The Culture of the New Zealand Māori

The Māori arrived in New Zealand in around 950AD and are the tangata whenua (indigenous people) of the country.  They travelled from east Polynesia to New Zealand on canoes, bringing with them animals and new foods, such as sweet potatoes.  When you arrive in New Zealand, you’ll immediately notice that many of the town names are in the Māori language.

Māori Language
When the Europeans arrived in New Zealand, the Māori language – te reo Māori – was obviously the predominant language in the country.  This language is closely related to Tahitian and Hawaiian.   As the country became more populated with Europeans, the Māori language was only spoken in their own communities, even though in the early days, traders had to learn the language in order to do business with the Māori.

Amidst fears that this language was going to be lost forever, there were major government and other initiatives to save it during the 1980s.  Today, around 125,000 Māoris can speak and understand the language and it’s one of New Zealand’s official languages, together with English and sign language.

Māori Traditions
As te reo was not a written language, the legends and songs of the indigenous people of New Zealand were passed on orally or as carvings in homes.
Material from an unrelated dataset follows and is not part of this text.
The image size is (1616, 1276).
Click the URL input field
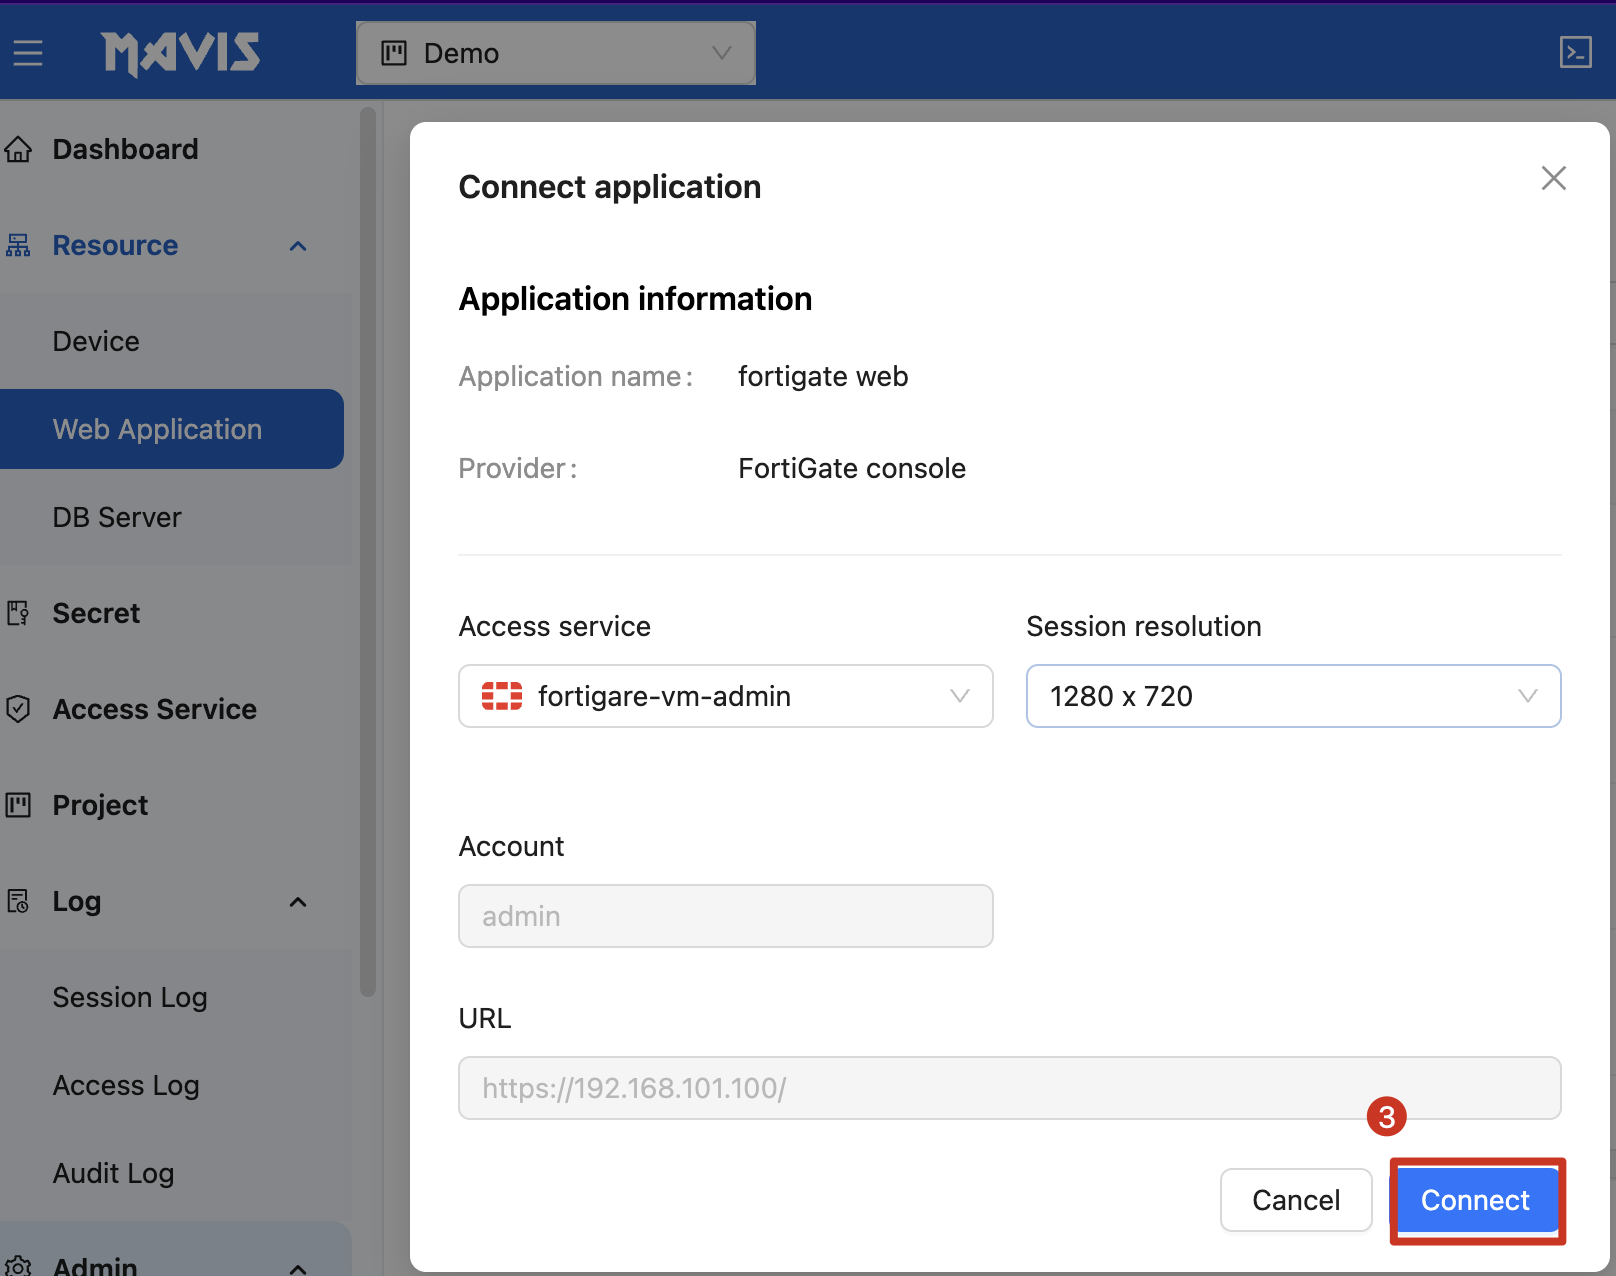tap(1008, 1088)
Haka – the haka is the Māori war dance, performed before fighting with neighbouring tribes. Today, it’s performed before important sports matches, such as an All Blacks rugby game or at prestigious events.  Dance is an important part of life for Māori, each movement and facial expression tells part of a story.
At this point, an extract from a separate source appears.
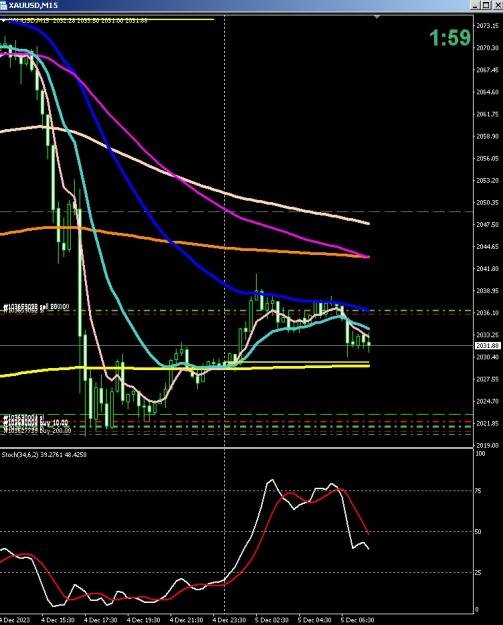Click the 5 Dec 02:00 time label
The image size is (503, 625).
point(271,620)
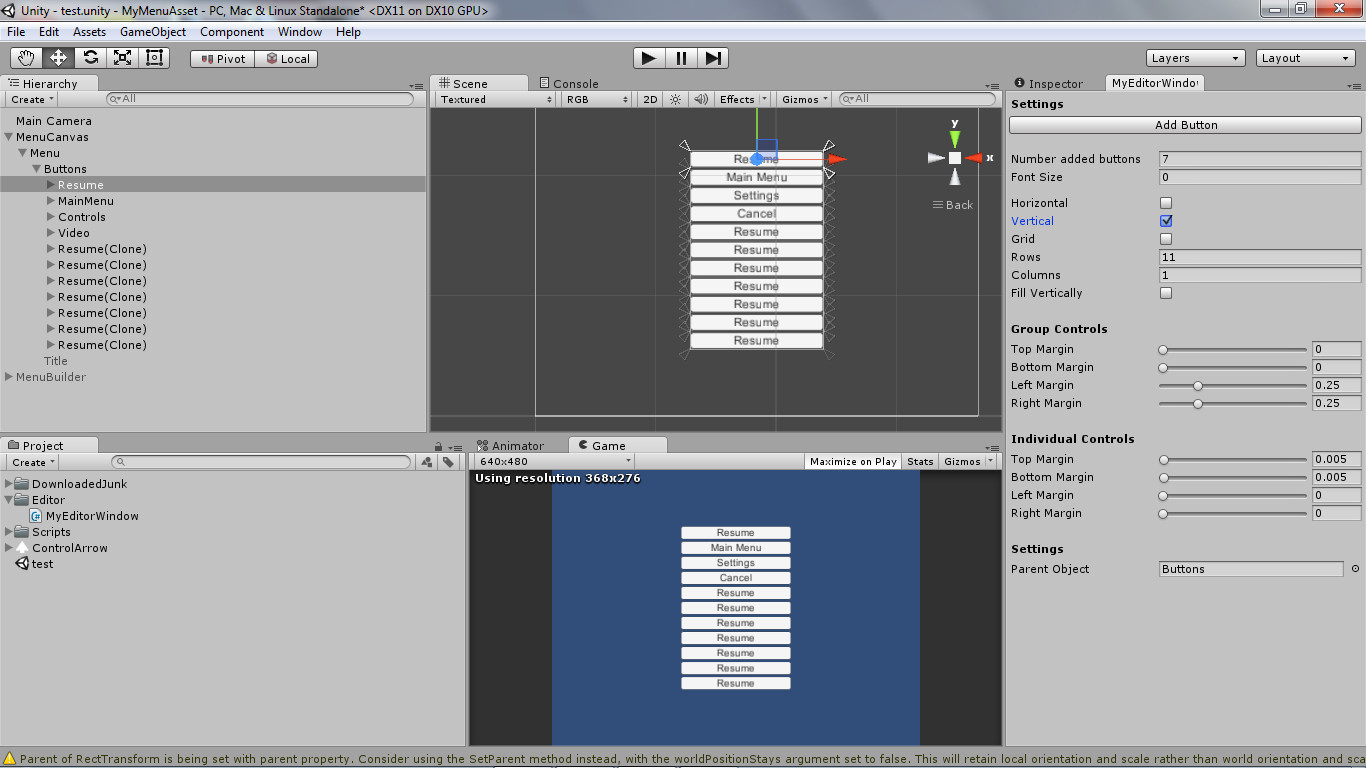Open the Layout dropdown

(1305, 57)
Powhiri – the traditional Māori greeting is a pressing of noses rather than a kiss.

Moko – Moko are tattoos which are usually full-face tattoos for men and restricted to the nostils, chin and upper lip on women. Today, many men are opting to receive their moko in order to preserve this part of their culture.

Hangi – hangi is the Māori traditional way of cooking. It’s basically a fire pit in the ground which is covered with cabbage leaves or watercress to prevent the food from burning. A basket containing meat and perhaps potatoes or sweet potatoes is placed on top of the leaves and traditionally covered with flax.  Soil is then sprinkled on top to keep the heat in.  The food is then left to cook for around three hours.  This style of cooking is popular with all New Zealands.
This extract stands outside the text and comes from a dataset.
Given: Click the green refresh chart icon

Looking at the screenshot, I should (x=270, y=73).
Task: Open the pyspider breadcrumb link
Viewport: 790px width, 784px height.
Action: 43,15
Maraes – the maraes is similar to the Roman forum and is an area where people meet. The maraes has a meeting house (wharenui) and a dining room (wharekai) where social, cultural and spiritual matters can be discussed and enjoyed.

Māori Family
Māori were exceptionally skilled hunters and gatherers and fishermen.  They were also talented weavers and produced intricate carvings.  Māori social structure revolves around family – whānau – and this includes extended family. The family or whanau, is part of a subtribe or hapū, which in turn is a member of an iwi or main tribe.  Many Māori still live with extended family, sometimes with three generations living in one home.